Patricia Skinner, Merrill, Thomas A.
When a hurricane season approaches, LSU AgCenter experts say stocking up on supplies makes sense.
"Don’t wait until a storm is approaching to get batteries, flashlights, nonperishable food and other things you’ll need if the power goes out," says Paul Coreil, vice chancellor of the LSU AgCenter. "Start now. It will be a lot easier if you shop for supplies early rather than getting caught up in the last-minute rush at the stores."
LSU AgCenter experts point out you will need some basic supplies just to survive during and after a storm, and depending on the severity of the storm, you may need supplies that will last for several days.
"After a hurricane, you could be housebound for as much as a week or longer, probably with no electricity," LSU AgCenter disaster preparedness associate Pat Skinner says. "Water may be off or contaminated. Stores may be closed. Gas stations may not be in operation. Restaurants may not be open."
The same types of rules apply if you have to evacuate. You’ll still need some basic supplies, since an evacuation more than likely will mean spending hours in the car and nights away from home.
"Either way, you’ll need some nonperishable food and enough water for everyone," Skinner says. "You’ll also want to have some other basic supplies, and you can shop for most of those now and store them until they’re needed."

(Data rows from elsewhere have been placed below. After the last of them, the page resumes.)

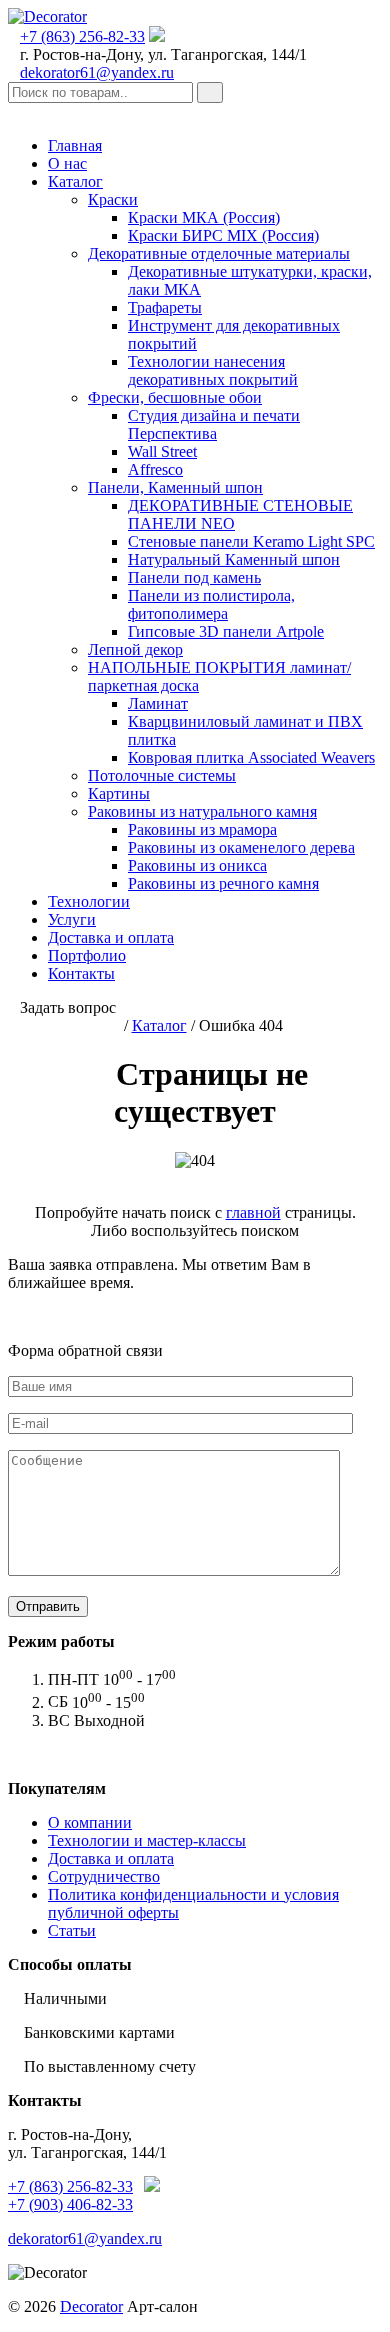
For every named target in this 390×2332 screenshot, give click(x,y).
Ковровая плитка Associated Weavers (251, 757)
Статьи (72, 1930)
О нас (67, 163)
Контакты (81, 973)
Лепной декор (135, 649)
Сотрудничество (104, 1876)
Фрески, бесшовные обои (175, 397)
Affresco (155, 469)
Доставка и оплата (111, 937)
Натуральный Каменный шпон (234, 559)
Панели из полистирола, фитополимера (211, 604)
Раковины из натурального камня (202, 811)
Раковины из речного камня (223, 883)
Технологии (89, 901)
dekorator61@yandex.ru (97, 72)
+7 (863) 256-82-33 (82, 36)
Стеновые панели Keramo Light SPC (251, 541)
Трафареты (165, 307)
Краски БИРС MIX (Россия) (223, 235)
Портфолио (87, 955)
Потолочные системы (162, 775)
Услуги (72, 919)
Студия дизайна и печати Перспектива (214, 424)
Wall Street (162, 451)
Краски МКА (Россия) (204, 217)
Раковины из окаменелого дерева (241, 847)
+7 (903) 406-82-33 (70, 2204)
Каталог (75, 181)
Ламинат (158, 703)
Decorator (91, 2306)
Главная (75, 145)
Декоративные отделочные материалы (219, 253)
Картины (119, 793)
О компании (90, 1822)
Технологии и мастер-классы (147, 1840)
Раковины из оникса (197, 865)
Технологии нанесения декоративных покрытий (213, 370)
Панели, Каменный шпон (175, 487)
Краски (113, 199)
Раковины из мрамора (202, 829)
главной (253, 1212)
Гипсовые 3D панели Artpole (226, 631)
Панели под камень (194, 577)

Some of the supplies you may need include flashlights and extra batteries; hurricane lamps or lanterns (avoid candles); a portable radio and extra batteries; first-aid kit; insect repellent; matches; ice chest; disposable cups, plates and utensils; disposable towelettes; and prescription medications.
The experts also say you should have at least a three-day supply of food and water for each person. That means at least 2 quarts of water – a gallon is preferable – per person each day. As for food, choose foods that require little or no cooking and no refrigeration, and buy them in sizes appropriate for one meal with no leftovers. You also can keep low-volume, high-energy foods, such as granola bars, raisins and peanut butter, on hand.

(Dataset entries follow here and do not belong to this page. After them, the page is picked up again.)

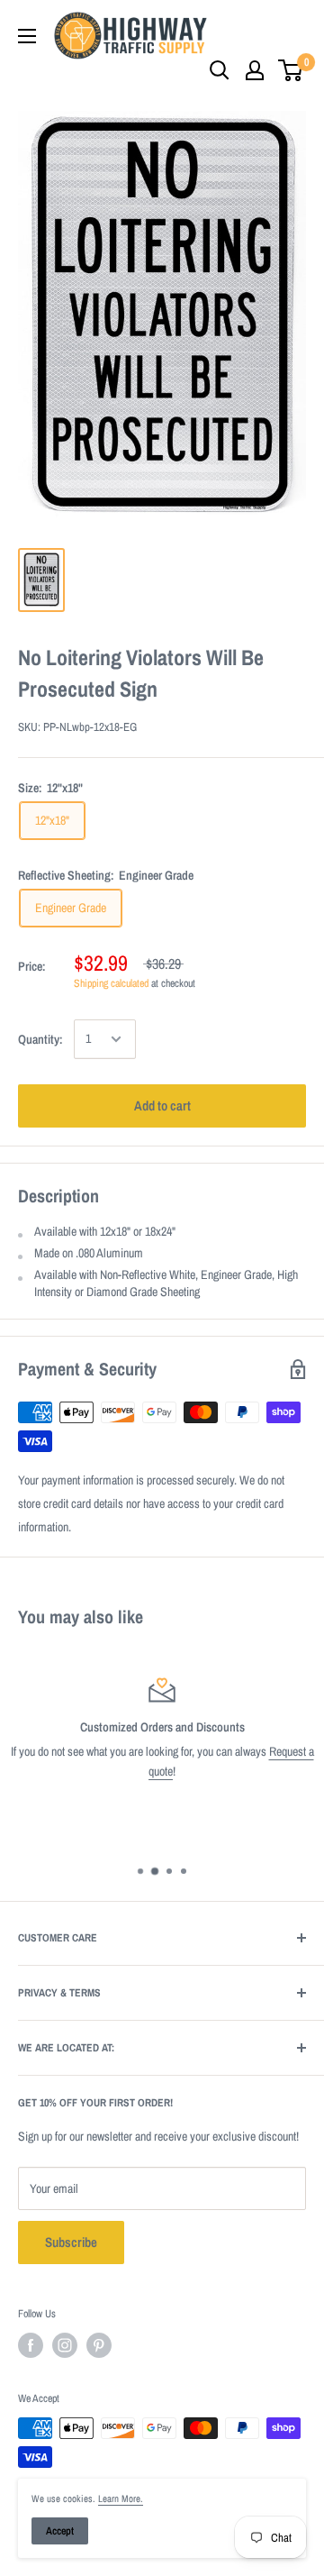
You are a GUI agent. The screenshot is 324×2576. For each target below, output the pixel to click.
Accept (60, 2531)
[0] (291, 70)
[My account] (255, 70)
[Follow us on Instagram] (64, 2345)
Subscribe (71, 2242)
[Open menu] (27, 36)
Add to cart (162, 1105)
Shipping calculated (111, 983)
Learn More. (120, 2498)
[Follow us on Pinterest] (99, 2345)
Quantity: (40, 1039)
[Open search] (220, 70)
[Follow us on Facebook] (30, 2345)
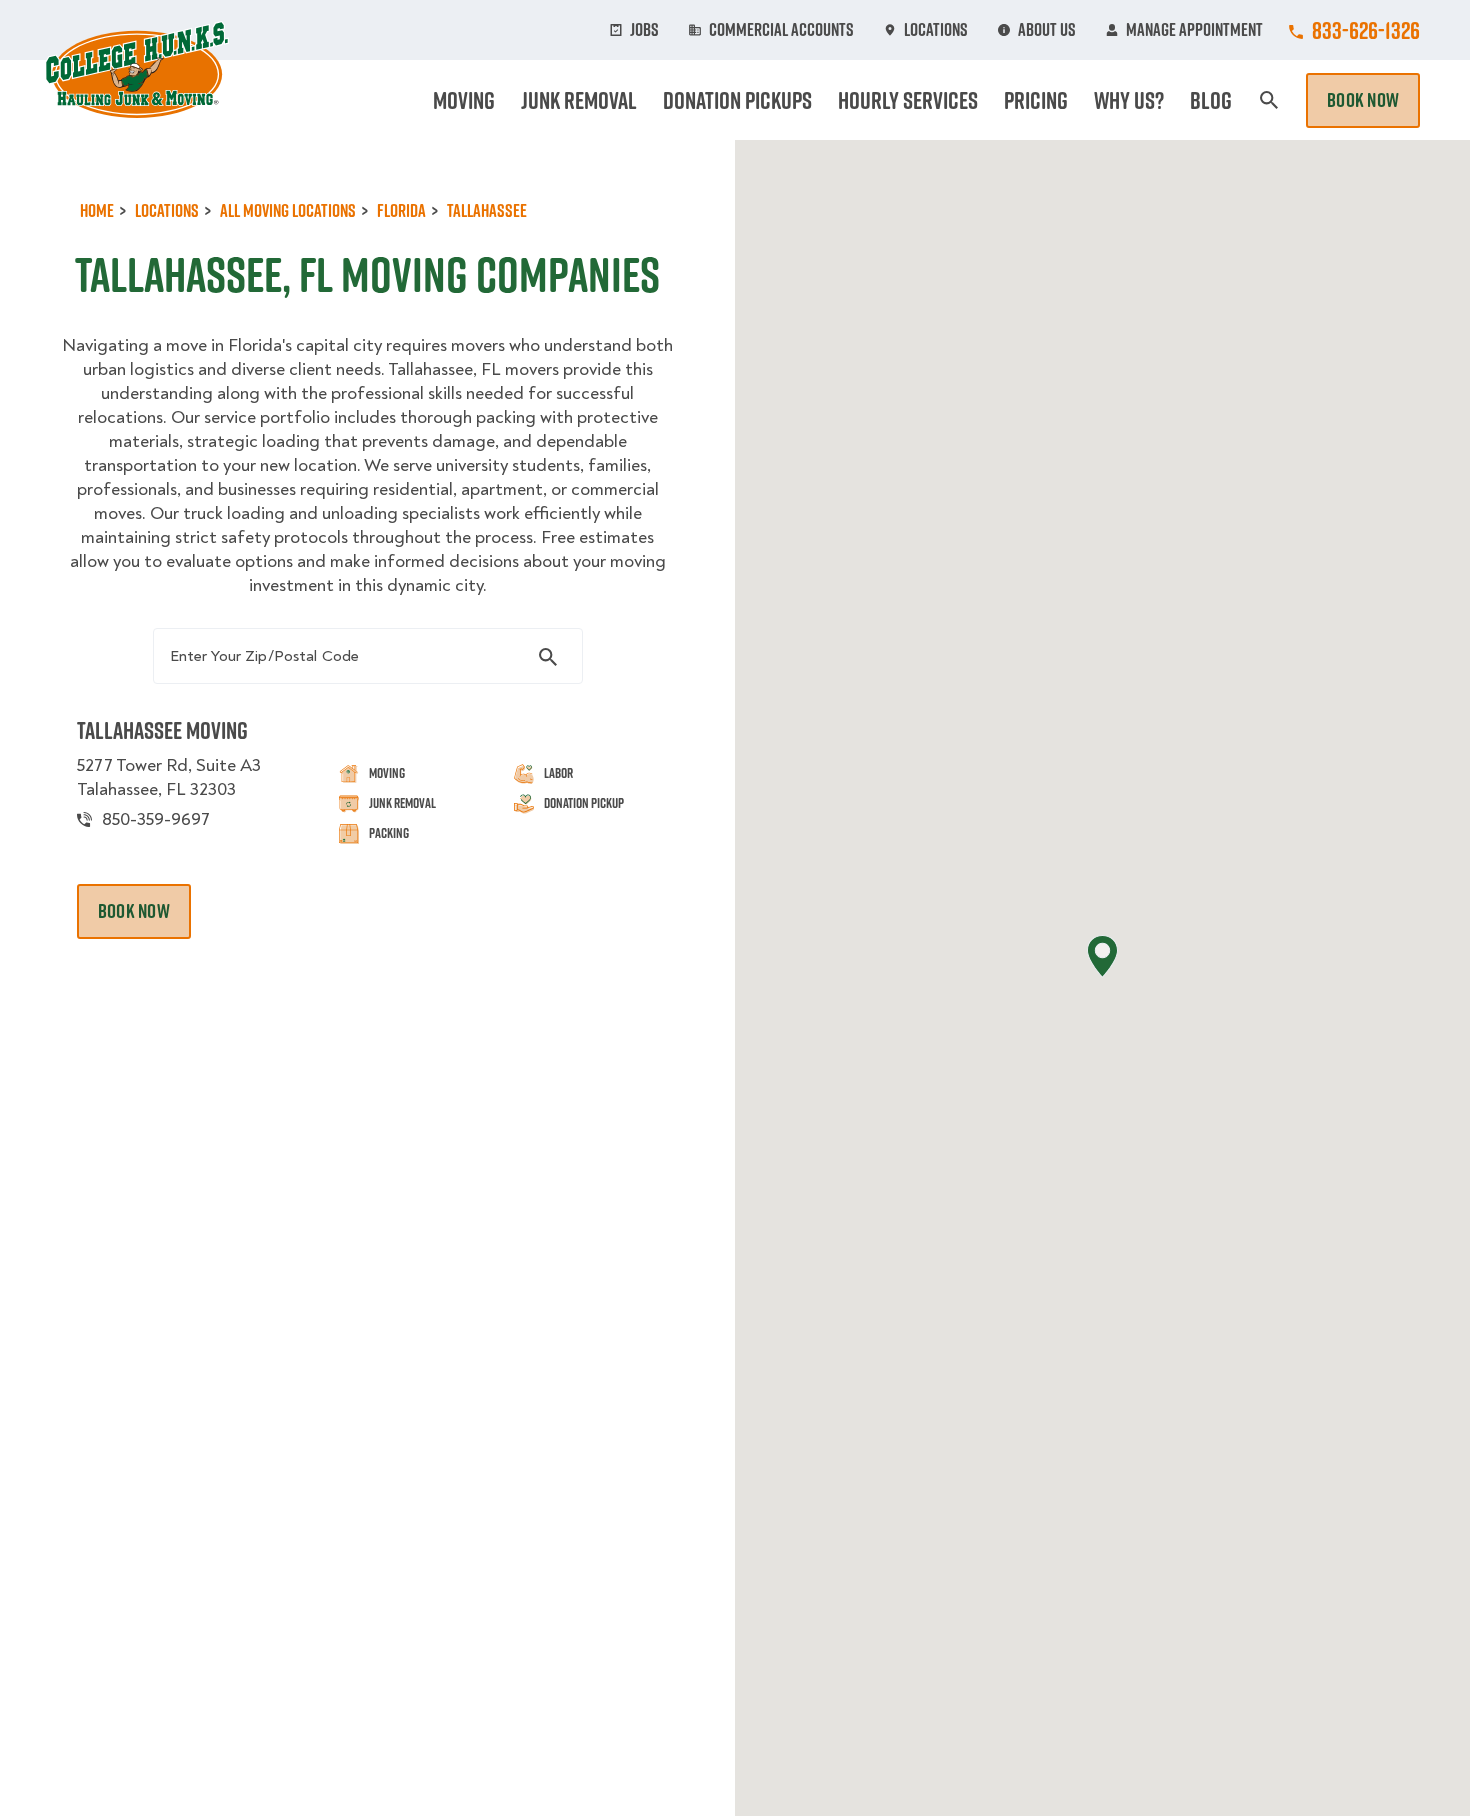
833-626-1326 (1366, 30)
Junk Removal (579, 100)
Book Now (1363, 100)
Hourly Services (908, 100)
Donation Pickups (737, 100)
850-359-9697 (156, 819)
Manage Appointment (1194, 30)
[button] (1102, 956)
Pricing (1036, 100)
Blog (1211, 100)
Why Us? (1129, 100)
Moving (464, 100)
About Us (1047, 30)
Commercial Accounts (781, 30)
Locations (936, 30)
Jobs (644, 30)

"Don’t forget to have a manual can opener on hand. Otherwise, you won’t be able to open canned foods when the power is out," Skinner cautions.

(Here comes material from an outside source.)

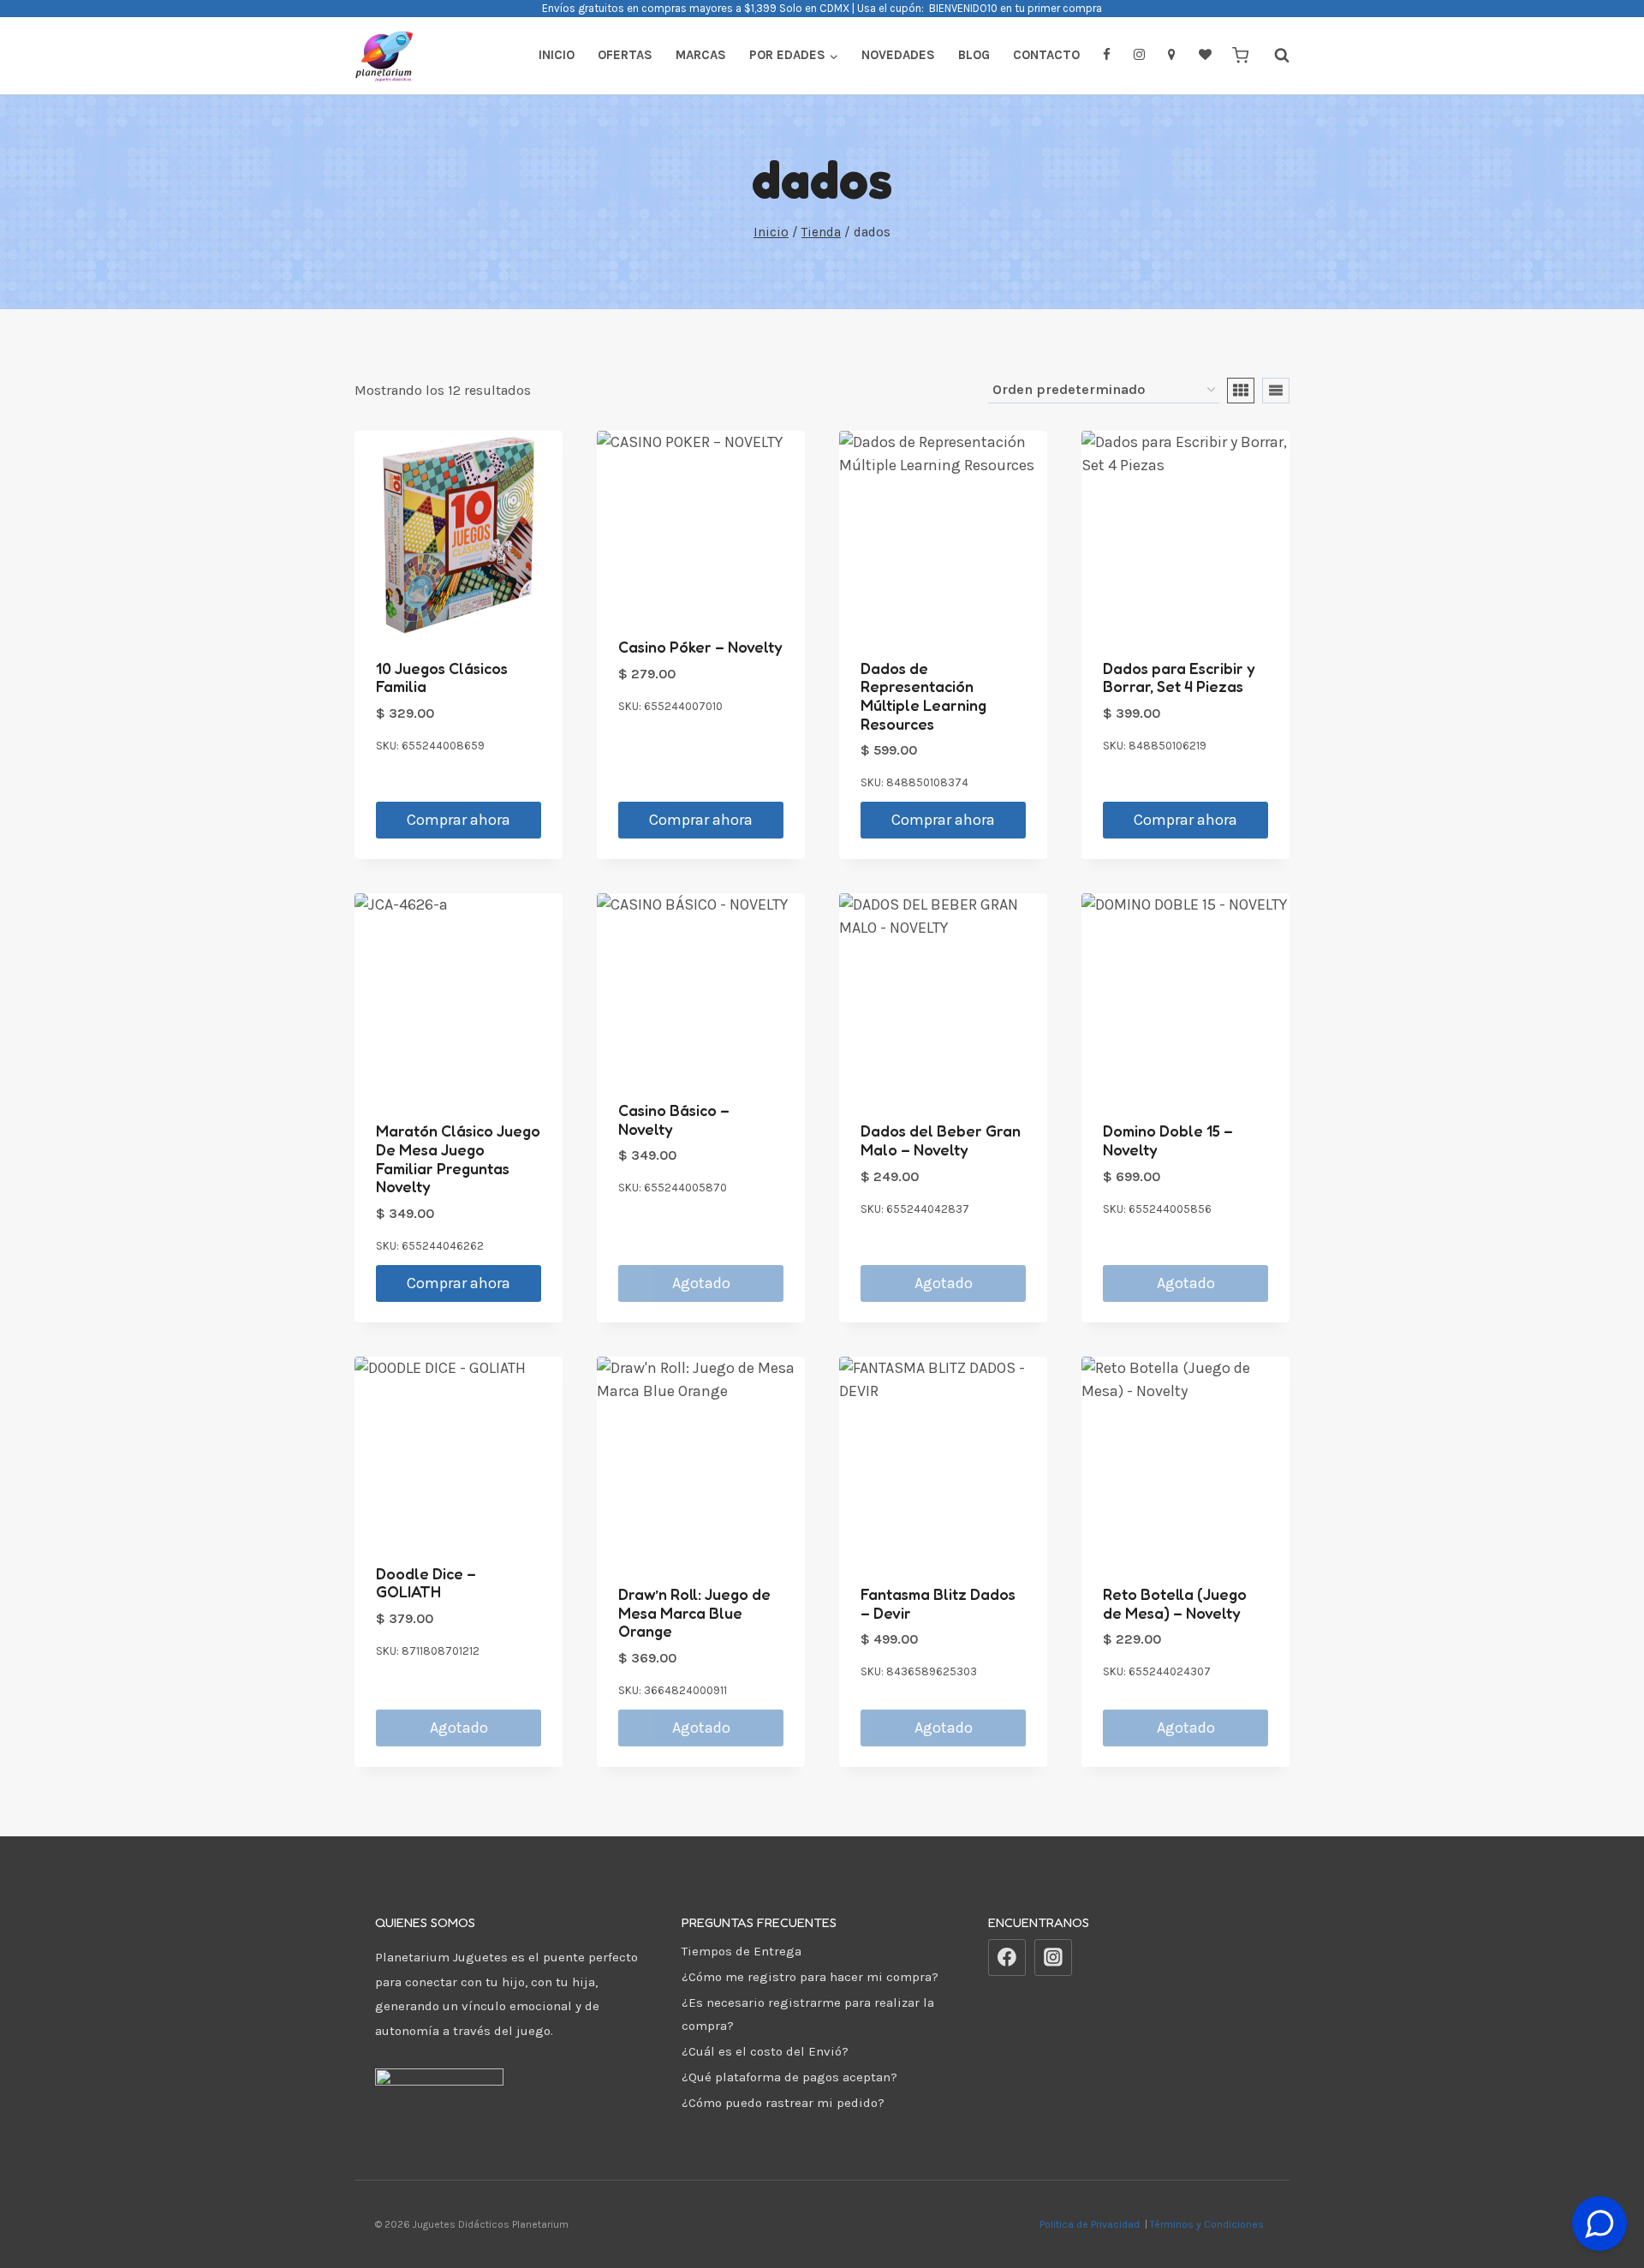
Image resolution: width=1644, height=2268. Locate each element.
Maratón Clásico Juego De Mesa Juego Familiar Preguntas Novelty (458, 1158)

LSU AgCenter experts also say to consider any special dietary needs and to be sure to have items such as baby food and diapers on hand, if you need them.
"Keep your pets in mind, too, because they’ll also need to be fed and to have water," Skinner says.
Although they aren’t necessities, you also may want to consider buying an electric generator to meet your emergency power needs. "This is particularly important if you must operate medical equipment continuously," Skinner says, adding, "It also is a way you can protect your investment in frozen foods."
Camp stoves or barbecue grills also can help with cooking, according to the experts. Just be sure you have enough fuel on hand – and use them outdoors only.
"Most of the items you’ll need have a long shelf life, but they disappear from stores quickly when hurricane warnings are issued," Skinner says. "That’s why it’s important to gather these supplies now – before a storm is approaching.
"Doing so also allows you to concentrate on the other preparations you’ll need to be making as the storm approaches."
LSU AgCenter experts point out that until the 2005 experience with hurricanes Katrina and Rita, most Louisiana residents had been sideswiped but not hit head-on by a major hurricane. As a result, many people didn’t prepare or heed warnings.
"Much of the damage and loss of life associated with hurricanes can be prevented or reduced by planning, preparation and evacuation," Coreil points out. "Planning may save your life or your pet’s life or help you to salvage something else you hold dear.
"At any rate, it definitely will help you to sleep easier through the hurricane season. And it probably will help to reduce damage to your home, help you cope during the storm and help you recover more easily after a storm."